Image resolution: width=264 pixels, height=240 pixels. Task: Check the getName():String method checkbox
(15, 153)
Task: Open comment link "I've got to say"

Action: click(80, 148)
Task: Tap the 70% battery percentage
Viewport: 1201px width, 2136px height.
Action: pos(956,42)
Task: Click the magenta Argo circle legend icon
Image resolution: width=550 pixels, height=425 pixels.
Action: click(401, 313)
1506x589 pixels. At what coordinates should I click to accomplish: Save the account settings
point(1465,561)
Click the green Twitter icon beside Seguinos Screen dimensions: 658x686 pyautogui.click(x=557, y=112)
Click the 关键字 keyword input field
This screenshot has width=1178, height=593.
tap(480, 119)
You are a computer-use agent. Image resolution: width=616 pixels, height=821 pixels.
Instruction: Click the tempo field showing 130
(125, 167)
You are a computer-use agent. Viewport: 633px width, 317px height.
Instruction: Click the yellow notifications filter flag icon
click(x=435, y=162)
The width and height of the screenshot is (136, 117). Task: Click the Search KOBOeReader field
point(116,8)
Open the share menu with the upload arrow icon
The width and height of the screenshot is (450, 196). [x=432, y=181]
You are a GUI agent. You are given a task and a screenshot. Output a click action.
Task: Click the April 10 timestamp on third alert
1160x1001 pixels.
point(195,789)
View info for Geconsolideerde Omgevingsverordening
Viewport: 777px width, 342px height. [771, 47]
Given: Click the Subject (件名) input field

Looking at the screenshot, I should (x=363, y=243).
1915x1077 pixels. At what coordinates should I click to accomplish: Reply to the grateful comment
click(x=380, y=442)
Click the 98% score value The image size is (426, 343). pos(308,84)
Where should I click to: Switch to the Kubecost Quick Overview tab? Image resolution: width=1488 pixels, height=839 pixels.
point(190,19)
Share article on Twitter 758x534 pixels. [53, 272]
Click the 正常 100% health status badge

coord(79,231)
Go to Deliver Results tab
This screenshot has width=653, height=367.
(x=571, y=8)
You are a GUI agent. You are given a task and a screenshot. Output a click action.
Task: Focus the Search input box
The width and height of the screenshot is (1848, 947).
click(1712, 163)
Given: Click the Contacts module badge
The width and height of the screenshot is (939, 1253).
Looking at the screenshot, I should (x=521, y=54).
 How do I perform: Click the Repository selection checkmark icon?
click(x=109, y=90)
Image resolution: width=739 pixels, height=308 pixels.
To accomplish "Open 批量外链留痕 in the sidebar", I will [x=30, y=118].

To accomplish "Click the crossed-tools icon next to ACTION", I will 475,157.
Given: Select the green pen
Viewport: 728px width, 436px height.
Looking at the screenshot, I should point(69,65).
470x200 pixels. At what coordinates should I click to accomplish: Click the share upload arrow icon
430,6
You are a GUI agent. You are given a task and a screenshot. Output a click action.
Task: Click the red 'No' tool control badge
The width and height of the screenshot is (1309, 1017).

+---+

From the entries above, restate word for word the lines from the line containing "This screenshot has width=653, height=367." to the line containing "Given: Click the Contacts module badge", both ends included, and nothing more.

Response to the task:
This screenshot has width=653, height=367.
(x=571, y=8)
You are a GUI agent. You are given a task and a screenshot. Output a click action.
Task: Focus the Search input box
The width and height of the screenshot is (1848, 947).
click(1712, 163)
Given: Click the Contacts module badge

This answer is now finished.